As neel_k notes, a good way to understand this picture is in terms of differential linear logic (a refinement of simply-typed differential lambda calculus). I did not provide references in the talk as unfortunately I did not understand the subject at the time, but the introduction to the second paper above hopefully serves to remedy that omission. Suffice to day that Ehrhard and Regnier discovered something quite profound in differential lambda calculus, the implications of which are still being explored; this discovery should have significant bearing on what people refer to as differentiable programming, I think.
The third link above is the master’s thesis of my talented student James Clift. We have subsequently extended that work and are finishing a paper which explains the computational content of derivatives of Turing machines, according to differential linear logic. This might be of interest to people here. I will post a link when we put it online.
It seems like operating in the discrete domain was fine for small problems where problems could be brute forced, but if we want to get into an analytical regime for larger problems, differentiation is akin to recursion/induction in that it allows us to make tractable smaller problems. Is that roughly correct?
How would you recommend an undergrad bootstrap themselves on this subject? Are there patterns we can apply to transform discrete problems into differentiable problems?

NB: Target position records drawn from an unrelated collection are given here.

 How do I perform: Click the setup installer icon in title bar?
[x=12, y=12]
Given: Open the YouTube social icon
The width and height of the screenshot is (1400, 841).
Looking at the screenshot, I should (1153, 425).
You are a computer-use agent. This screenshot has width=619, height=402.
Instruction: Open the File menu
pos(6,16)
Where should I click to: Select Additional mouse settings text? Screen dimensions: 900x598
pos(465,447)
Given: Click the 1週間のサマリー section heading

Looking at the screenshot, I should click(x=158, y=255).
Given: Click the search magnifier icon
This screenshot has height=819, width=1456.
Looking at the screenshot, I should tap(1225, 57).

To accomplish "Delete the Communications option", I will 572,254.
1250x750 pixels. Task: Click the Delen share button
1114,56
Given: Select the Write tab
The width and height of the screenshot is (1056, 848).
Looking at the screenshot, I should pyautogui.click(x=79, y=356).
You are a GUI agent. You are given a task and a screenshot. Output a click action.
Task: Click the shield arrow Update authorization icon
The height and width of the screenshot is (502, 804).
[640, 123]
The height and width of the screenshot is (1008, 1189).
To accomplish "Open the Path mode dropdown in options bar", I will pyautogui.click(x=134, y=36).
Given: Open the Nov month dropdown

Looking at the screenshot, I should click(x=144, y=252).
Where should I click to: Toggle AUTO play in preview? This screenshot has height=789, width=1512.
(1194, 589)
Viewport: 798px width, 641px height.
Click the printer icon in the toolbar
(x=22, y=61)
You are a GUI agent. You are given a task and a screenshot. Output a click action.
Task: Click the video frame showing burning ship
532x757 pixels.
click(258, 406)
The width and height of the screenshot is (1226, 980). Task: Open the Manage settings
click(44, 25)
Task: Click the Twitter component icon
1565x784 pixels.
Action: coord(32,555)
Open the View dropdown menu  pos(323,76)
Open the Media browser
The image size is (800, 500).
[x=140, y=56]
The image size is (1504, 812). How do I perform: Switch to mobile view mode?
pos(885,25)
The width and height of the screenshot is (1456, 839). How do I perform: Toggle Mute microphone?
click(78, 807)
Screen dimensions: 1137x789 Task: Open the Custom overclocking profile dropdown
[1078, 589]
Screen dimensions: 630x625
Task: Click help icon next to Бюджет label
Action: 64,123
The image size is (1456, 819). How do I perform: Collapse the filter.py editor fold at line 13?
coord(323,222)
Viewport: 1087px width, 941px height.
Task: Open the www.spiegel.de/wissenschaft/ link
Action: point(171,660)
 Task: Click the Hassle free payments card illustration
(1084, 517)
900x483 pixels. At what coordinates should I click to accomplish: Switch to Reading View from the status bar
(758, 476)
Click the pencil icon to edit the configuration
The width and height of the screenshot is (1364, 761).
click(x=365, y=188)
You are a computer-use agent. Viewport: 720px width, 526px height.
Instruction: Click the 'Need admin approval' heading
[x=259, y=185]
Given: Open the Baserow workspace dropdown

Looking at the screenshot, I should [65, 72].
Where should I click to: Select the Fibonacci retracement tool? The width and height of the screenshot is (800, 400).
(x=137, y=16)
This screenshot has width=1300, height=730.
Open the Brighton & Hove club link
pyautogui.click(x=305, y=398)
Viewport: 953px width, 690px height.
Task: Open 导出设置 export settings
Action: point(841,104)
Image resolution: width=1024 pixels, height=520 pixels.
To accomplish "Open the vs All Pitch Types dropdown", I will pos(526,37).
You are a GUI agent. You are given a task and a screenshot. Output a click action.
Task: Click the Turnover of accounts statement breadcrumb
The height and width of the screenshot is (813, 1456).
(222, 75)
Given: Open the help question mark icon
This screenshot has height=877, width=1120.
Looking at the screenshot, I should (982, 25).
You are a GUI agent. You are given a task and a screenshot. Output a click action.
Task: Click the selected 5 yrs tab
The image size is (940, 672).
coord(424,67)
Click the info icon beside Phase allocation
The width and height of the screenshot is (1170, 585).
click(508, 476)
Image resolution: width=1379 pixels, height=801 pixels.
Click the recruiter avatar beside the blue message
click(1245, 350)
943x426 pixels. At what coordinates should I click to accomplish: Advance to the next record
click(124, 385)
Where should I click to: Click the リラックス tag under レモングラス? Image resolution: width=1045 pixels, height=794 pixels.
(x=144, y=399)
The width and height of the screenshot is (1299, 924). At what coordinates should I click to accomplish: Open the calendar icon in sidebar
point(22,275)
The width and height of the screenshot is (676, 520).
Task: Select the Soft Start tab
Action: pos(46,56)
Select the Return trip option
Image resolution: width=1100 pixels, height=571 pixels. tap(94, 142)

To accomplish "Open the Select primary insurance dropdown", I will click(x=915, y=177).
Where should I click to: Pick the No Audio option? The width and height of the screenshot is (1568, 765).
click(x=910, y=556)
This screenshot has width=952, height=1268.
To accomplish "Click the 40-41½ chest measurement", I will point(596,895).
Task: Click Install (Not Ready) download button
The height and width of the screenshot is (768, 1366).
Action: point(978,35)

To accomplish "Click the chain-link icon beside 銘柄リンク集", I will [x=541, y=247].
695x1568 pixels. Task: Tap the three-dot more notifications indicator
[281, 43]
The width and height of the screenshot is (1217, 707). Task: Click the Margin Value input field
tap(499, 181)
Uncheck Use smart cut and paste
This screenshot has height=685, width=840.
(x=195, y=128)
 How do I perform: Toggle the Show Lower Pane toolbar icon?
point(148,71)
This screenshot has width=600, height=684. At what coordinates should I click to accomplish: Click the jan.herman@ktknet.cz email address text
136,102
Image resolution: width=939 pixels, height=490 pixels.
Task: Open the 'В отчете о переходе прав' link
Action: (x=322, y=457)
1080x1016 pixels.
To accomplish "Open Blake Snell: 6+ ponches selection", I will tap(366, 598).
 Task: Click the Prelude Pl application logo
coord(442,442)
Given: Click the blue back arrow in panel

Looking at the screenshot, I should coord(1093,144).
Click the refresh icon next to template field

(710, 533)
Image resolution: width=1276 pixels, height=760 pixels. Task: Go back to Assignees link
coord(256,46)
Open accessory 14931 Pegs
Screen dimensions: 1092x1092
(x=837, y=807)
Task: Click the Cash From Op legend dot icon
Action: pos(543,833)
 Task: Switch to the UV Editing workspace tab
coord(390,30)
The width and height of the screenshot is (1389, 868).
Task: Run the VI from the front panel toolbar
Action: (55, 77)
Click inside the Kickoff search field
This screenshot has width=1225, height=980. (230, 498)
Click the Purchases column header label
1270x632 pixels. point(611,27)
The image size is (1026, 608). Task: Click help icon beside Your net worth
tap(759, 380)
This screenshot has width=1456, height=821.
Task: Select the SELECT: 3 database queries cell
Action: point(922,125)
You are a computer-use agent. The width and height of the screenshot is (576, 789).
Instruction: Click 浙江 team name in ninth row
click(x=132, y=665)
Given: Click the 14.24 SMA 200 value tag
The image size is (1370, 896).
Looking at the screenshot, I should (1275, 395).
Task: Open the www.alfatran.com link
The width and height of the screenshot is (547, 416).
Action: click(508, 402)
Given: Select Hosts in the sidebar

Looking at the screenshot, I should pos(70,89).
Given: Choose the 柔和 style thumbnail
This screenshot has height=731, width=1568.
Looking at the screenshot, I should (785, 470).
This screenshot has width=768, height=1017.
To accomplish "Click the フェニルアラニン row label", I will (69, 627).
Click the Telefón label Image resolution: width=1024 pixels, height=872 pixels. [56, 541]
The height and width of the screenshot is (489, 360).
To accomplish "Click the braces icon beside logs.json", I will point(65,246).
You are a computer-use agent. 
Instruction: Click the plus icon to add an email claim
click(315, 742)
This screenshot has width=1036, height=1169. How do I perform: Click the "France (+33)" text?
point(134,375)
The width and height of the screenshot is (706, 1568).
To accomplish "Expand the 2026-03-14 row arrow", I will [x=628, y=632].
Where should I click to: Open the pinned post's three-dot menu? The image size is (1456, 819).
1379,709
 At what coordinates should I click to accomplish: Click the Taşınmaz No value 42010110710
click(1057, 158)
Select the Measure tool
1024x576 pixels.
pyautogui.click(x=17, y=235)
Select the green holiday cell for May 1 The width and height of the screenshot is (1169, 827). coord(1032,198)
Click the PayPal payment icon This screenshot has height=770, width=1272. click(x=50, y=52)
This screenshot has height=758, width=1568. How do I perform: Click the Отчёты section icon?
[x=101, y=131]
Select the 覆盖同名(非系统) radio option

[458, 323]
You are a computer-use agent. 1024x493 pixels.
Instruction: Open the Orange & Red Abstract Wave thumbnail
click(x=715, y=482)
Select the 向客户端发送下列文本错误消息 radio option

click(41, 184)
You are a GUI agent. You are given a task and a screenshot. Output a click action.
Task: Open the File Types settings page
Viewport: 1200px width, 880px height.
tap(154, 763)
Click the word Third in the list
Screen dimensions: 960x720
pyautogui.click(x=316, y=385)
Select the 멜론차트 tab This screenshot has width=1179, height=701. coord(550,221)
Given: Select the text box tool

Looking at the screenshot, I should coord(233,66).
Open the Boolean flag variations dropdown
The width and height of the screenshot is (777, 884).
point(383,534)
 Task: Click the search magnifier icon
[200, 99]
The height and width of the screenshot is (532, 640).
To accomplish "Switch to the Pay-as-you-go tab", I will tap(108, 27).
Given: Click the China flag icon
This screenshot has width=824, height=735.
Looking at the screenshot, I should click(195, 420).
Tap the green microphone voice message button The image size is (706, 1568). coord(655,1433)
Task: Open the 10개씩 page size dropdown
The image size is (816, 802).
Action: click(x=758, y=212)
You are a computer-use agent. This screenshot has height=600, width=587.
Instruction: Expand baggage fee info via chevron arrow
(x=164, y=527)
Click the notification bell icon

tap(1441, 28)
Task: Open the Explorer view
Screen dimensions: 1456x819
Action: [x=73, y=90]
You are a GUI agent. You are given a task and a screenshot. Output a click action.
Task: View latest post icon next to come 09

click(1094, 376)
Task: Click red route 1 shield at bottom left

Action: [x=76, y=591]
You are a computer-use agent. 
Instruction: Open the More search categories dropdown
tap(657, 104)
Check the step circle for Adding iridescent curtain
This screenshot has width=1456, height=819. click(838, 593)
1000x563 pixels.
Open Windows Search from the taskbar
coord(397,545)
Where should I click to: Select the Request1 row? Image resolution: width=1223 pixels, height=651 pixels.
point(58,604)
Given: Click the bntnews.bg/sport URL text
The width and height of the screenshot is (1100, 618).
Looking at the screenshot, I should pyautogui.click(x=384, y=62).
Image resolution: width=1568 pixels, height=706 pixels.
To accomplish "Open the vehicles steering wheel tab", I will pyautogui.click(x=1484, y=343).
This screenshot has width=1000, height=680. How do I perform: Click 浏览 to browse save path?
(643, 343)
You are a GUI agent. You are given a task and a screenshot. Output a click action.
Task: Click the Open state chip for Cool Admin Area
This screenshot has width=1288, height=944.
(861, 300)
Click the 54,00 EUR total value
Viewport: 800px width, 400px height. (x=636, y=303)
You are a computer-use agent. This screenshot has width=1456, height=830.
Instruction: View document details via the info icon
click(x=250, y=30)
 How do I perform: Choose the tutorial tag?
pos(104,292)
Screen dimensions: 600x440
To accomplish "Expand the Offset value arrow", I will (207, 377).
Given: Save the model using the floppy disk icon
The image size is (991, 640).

I think it is more about error propagation: you can’t estimate which inputs to an algorithm contribute more to the final error, without some notion of derivative of an algorithm with respect to its inputs (even if those inputs are discrete, so that making infinitesimal variations does not obviously make sense).
Rust  wouldn't exist without it.
Oddly enough, I think the next discontinuity in programming language design will be in making it easier to construct anytime , incremental  and succinct  programs. There is a tyranny of poor tolerancing that we currently have a very hard time from escaping.
Is it that differentiable programs can be made sloppy in a way that a non-differentiable one can't? Have you looked at the research of using DNN for physics simulations? 
But keep in mind that this is a very young field, and there is no definitive point of view.
Does your work still keep the non-determinism of Ehrhard and Regnier?
This was the part that 'bothered' me, but it provided evidence of a link with process calculi.
I've also thought Ehrhard and Regnier's work was groundbreaking. It potentially opens up not just insights into differentiable programming, but a theory of concurrent computation and an algebraic theory of computation. My expectation is that it will reveal some deep links with other areas of mathematics, like group theory.
Semantically, however, I think things are clearer. The denotation of the syntactic derivative of a proof is a limit, and the terms in the limit have an interpretation as probabilistic processes in a (close to) standard sense. So while the sum-over-linear-substitutions doesn’t have a clear probabilistic interpretation (at least that I can see) it is the limit of computational processes where you run the probability of making a substitution to zero.
I don’t know anything about process calculi, unfortunately!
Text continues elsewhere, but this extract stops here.